### Activity
Could you switch "screenshot" to "screen capture" and give the records again, starting at the start of the records and stopping after the line that has "coordinates (550, 692).", with no other changes and the pictures left out?
___ Working data
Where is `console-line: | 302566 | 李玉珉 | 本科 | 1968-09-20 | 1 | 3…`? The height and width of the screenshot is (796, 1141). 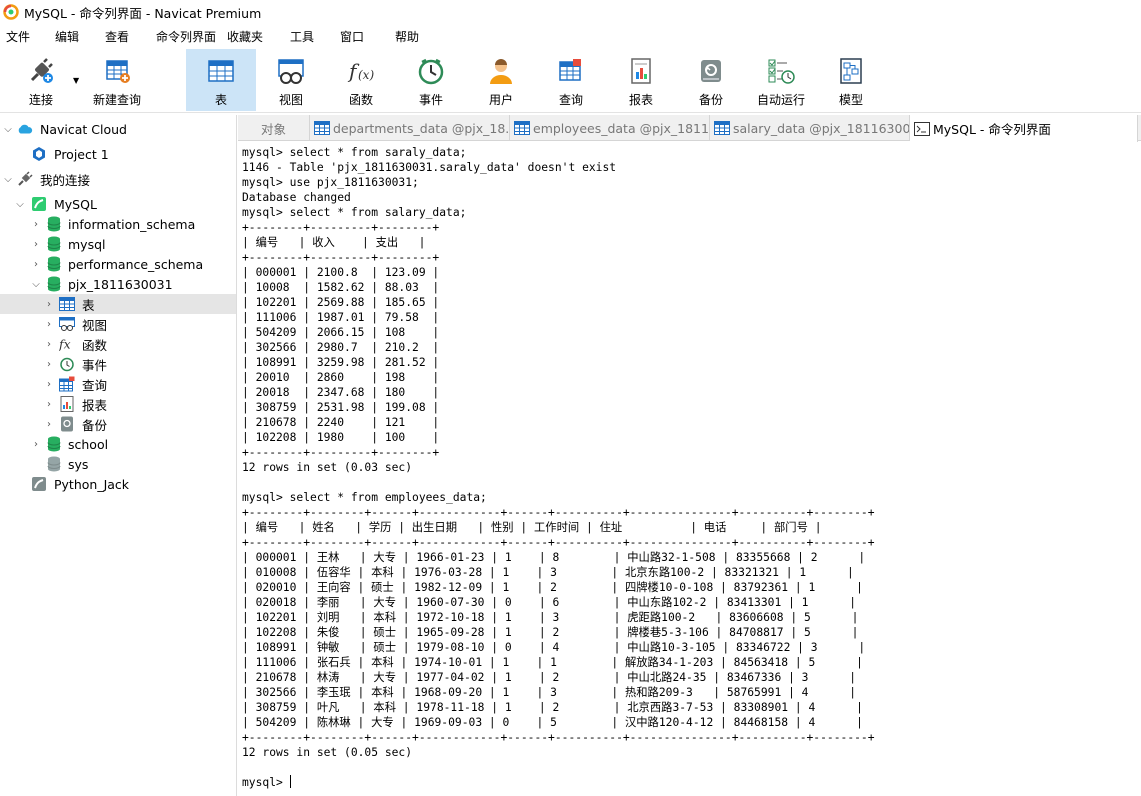
console-line: | 302566 | 李玉珉 | 本科 | 1968-09-20 | 1 | 3… is located at coordinates (550, 692).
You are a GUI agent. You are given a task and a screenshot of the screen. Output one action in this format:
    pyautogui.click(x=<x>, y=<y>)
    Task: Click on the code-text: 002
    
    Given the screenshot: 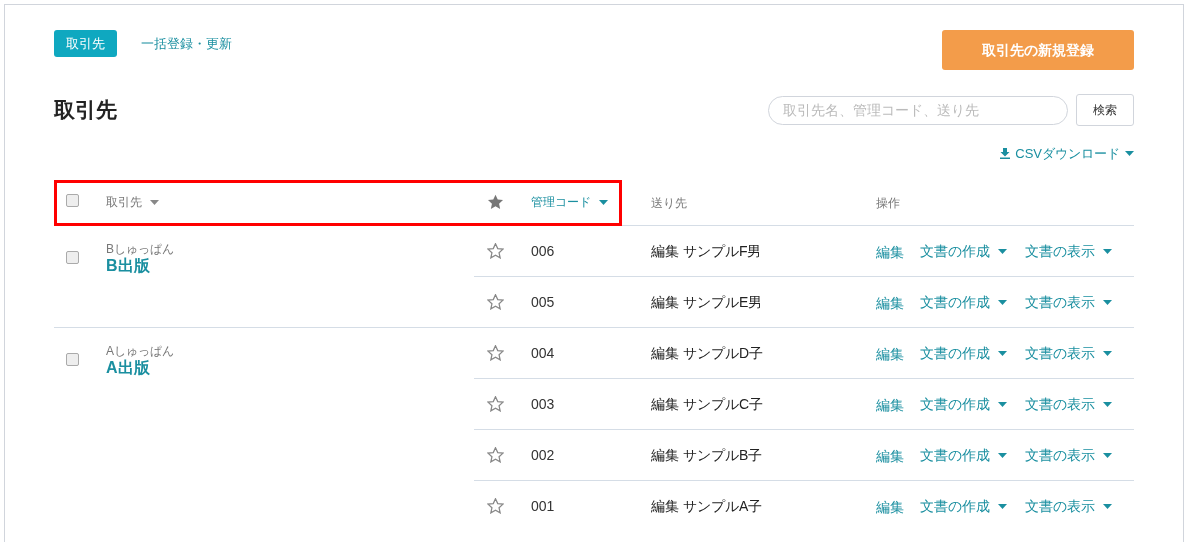 What is the action you would take?
    pyautogui.click(x=543, y=455)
______
### Solution to the exercise
Where is `console-line: | 302566 | 李玉珉 | 本科 | 1968-09-20 | 1 | 3…`? The height and width of the screen capture is (796, 1141). 
console-line: | 302566 | 李玉珉 | 本科 | 1968-09-20 | 1 | 3… is located at coordinates (550, 692).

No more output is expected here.